SA to mark Mandela’s release

President to address nation on anniversary of anti-apartheid icon’s walk to freedom.

zuma mandela
Zuma, right, plans to address the nation on the 20th anniversary of Mandela's release from prison [AFP]

Other issues he is expected to cover include the country’s need to tackle AIDS and poverty as well as efforts to combat notoriously high levels of crime as South Africa counts down to the kick off of the 2010 World Cup in June.

Criticism from the poor

But analysts say that people in South Africa will have a hard time taking the 67-year-old’s anticipated talk seriously.

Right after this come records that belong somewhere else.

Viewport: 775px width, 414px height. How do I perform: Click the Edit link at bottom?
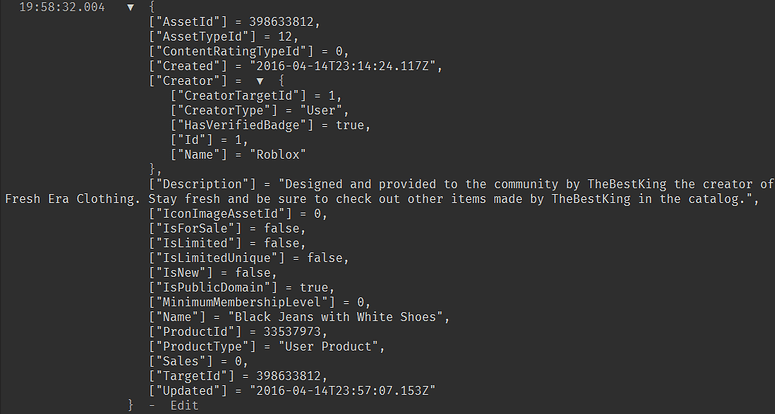[x=184, y=405]
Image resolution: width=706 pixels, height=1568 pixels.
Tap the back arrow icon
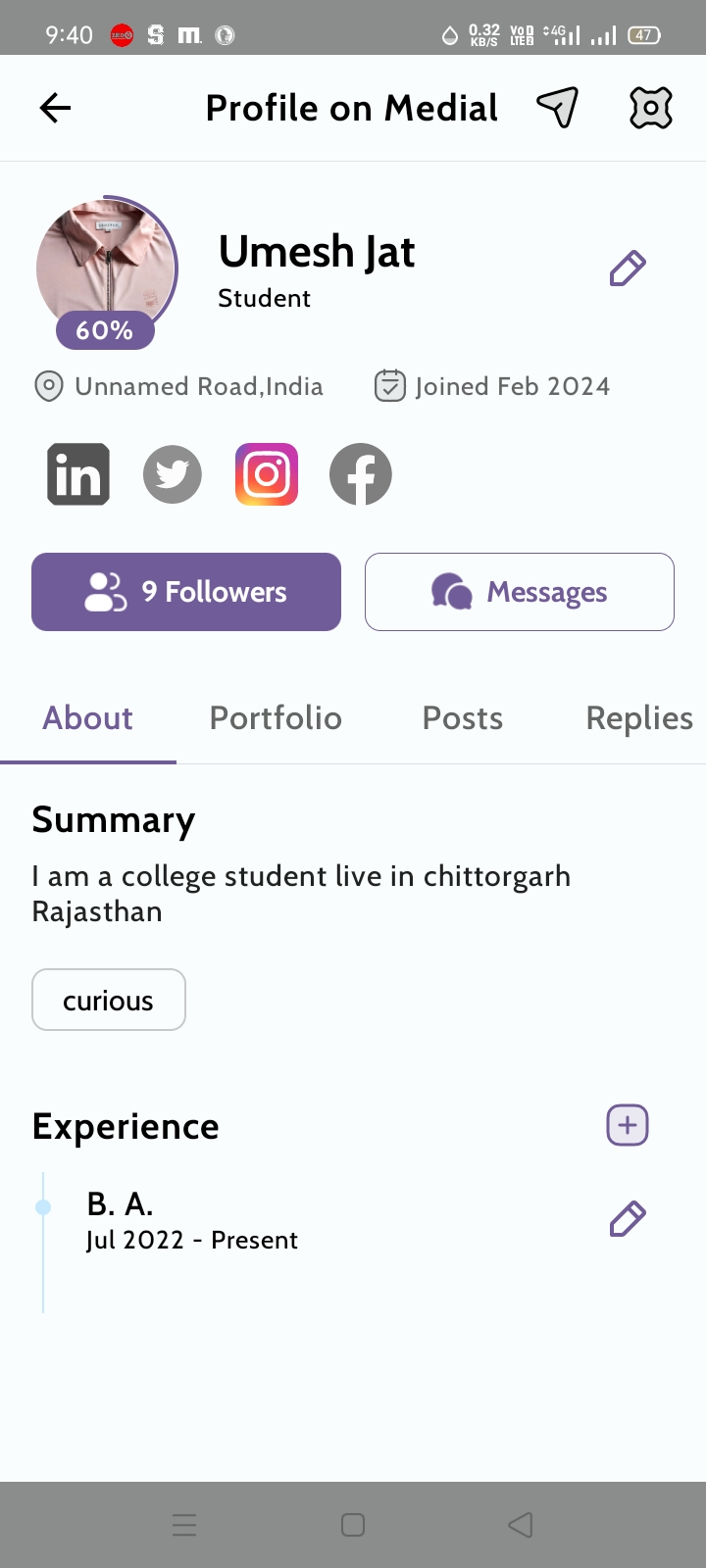[x=56, y=108]
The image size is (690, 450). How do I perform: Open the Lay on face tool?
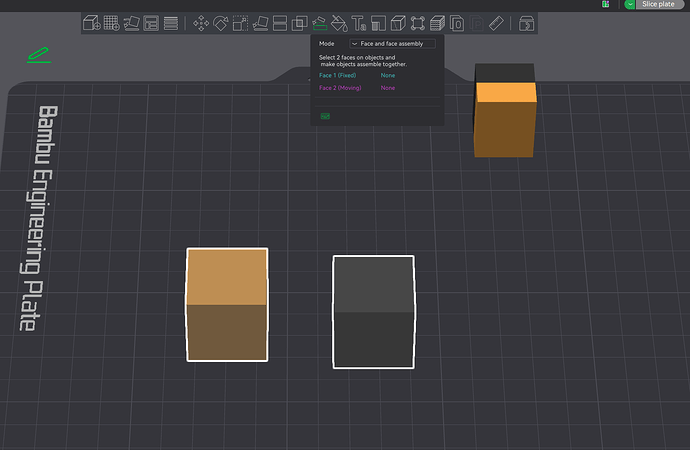(260, 23)
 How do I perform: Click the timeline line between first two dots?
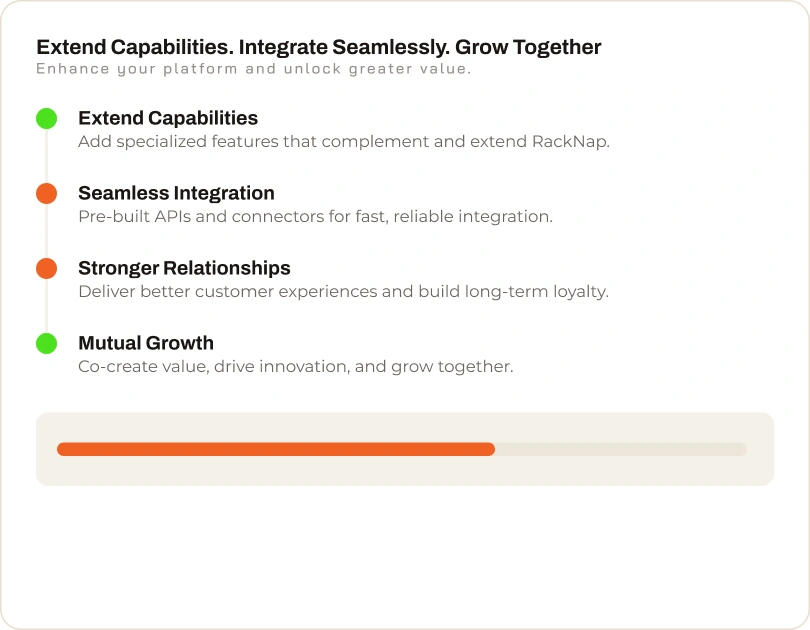[x=46, y=156]
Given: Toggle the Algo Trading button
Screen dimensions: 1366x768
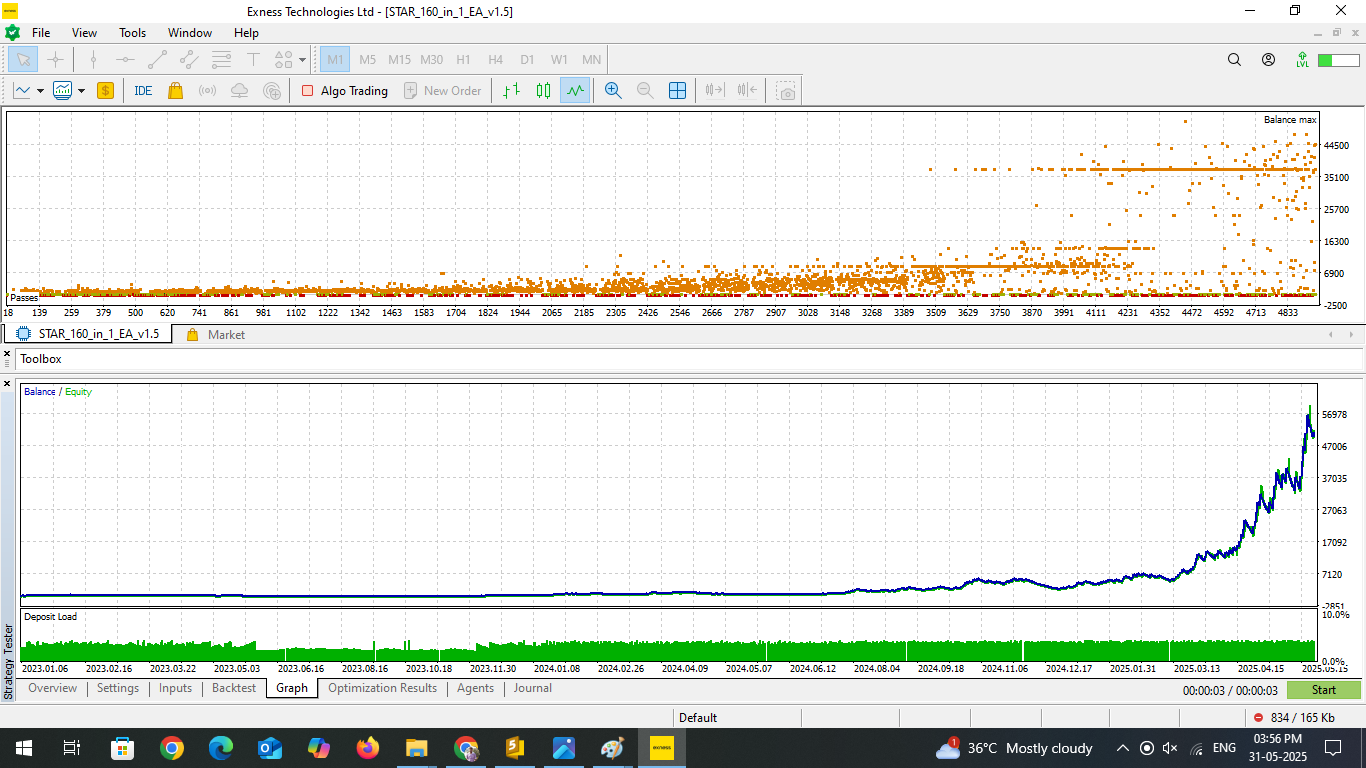Looking at the screenshot, I should (x=345, y=91).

“He is becoming too much of a liability,” a member of the ruling African National Congress (ANC) party’s executive committee, who did not want to be named, told Reuters this week.

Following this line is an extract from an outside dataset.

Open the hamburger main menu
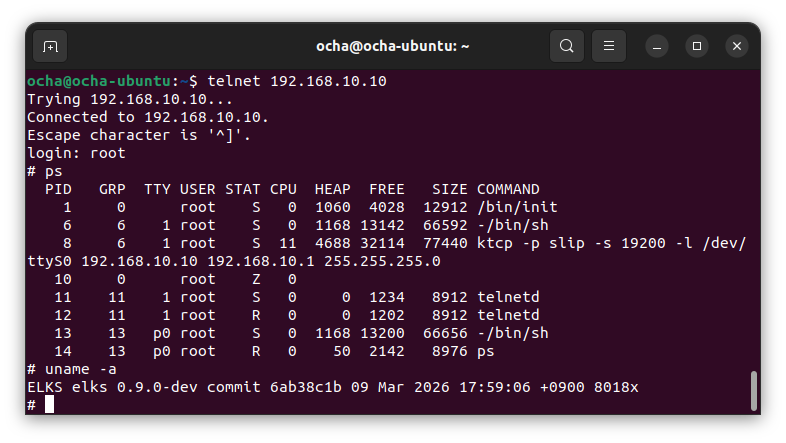Viewport: 786px width, 443px height. point(609,46)
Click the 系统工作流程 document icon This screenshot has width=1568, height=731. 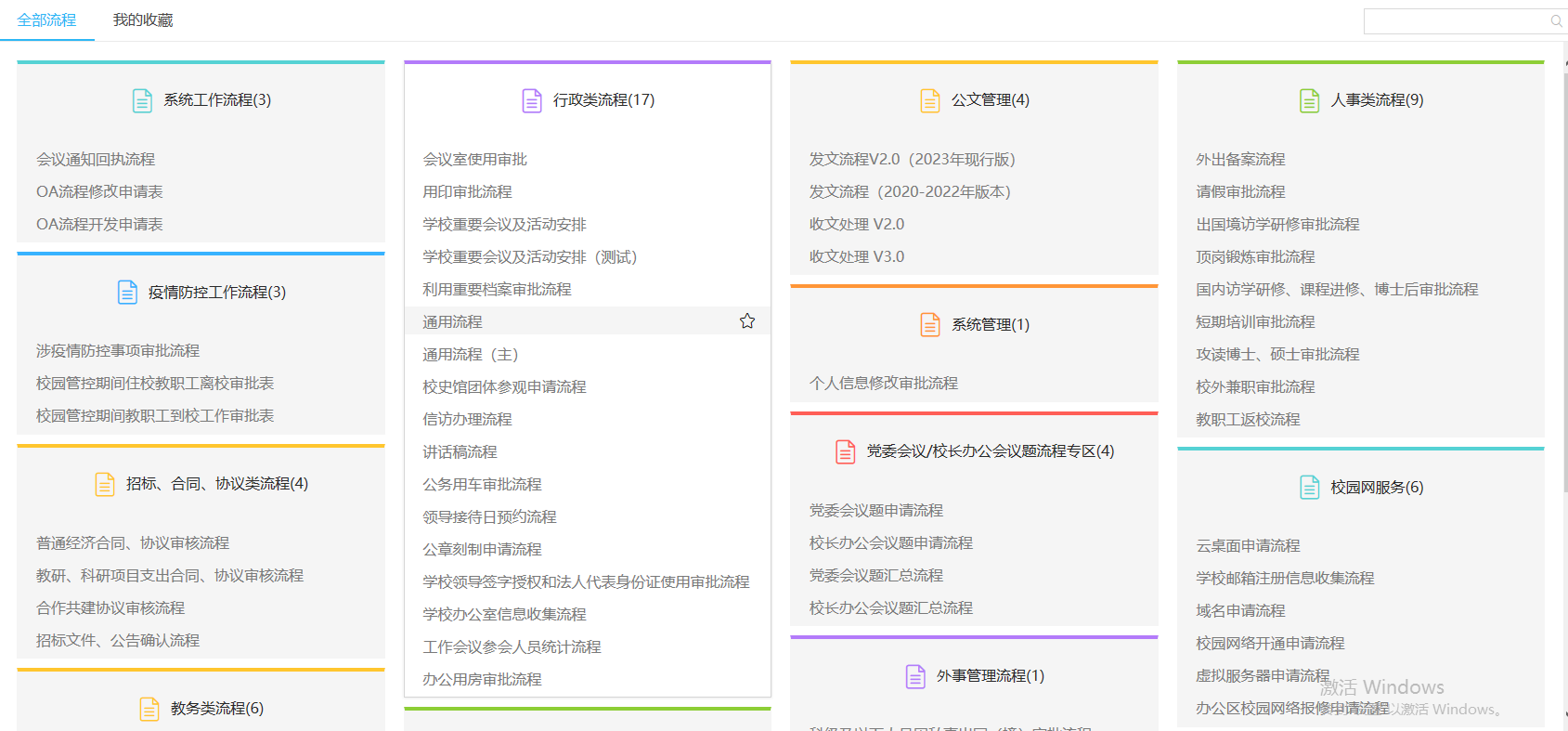(142, 100)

Riots in a township near Johannesburg this week have drawn attention to the plight of millions of blacks who still live in vast shanty towns with inadequate sanitation, electricity and water.

At least a quarter of the country’s 50 million people are unemployed – a statistic that appalls the ANC’s union and communist allies.

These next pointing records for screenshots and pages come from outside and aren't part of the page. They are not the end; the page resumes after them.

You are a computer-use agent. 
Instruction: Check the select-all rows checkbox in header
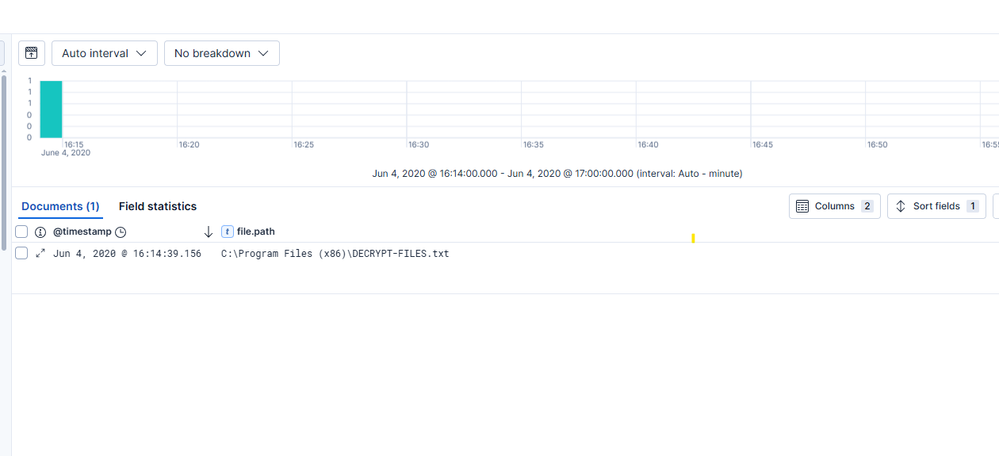[x=22, y=232]
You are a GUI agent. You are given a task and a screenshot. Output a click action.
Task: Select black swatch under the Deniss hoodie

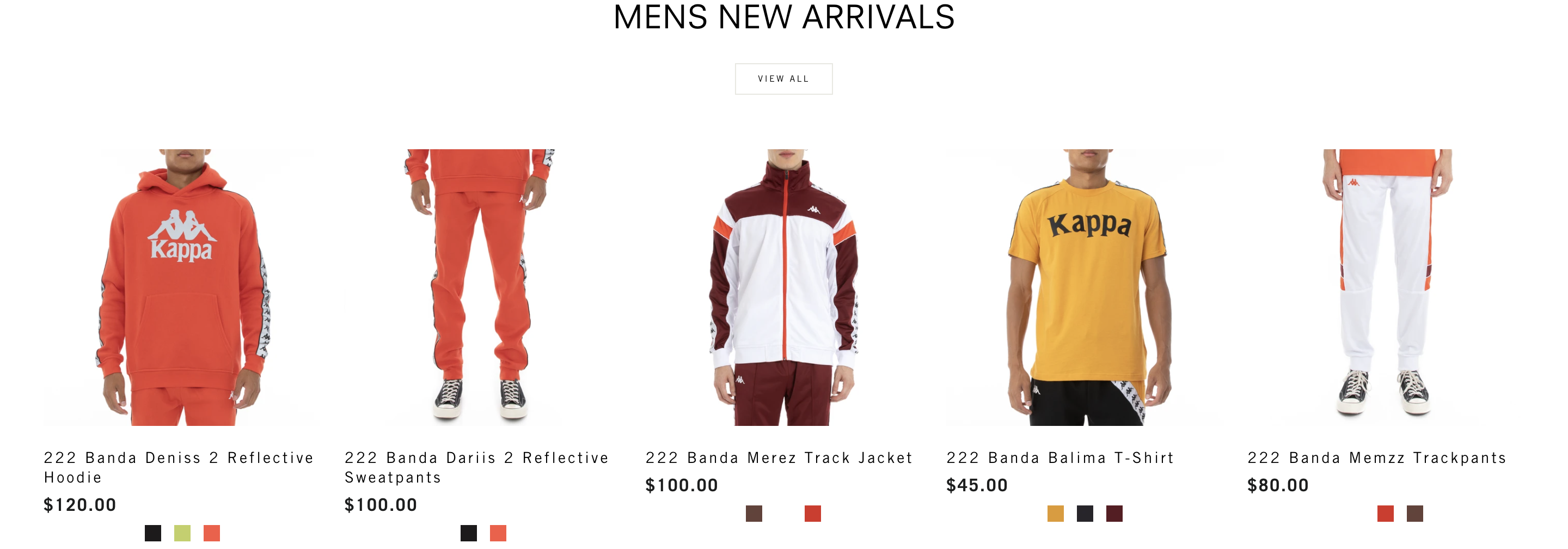[x=153, y=533]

Zuma has shown few signs of heeding calls for a more leftist economic policy despite the loss of nearly a million jobs in the recession that hit last year.

“I don’t think business people with an economic interest in South Africa should loose any sleep over macro-economic policy changes. There won’t be any in this speech,” said Steven Friedman, the director of the Centre for the Study of Democracy.

Prince Mashele, the executive director of the Centre for Politics and Research, said: “[Zuma’s speech] will be yet another set of promises trying to inspire South Africans and saying government is on track to deal with the issues”.
 
“But to be honest he is a collective embarrassment to the nation,” he said.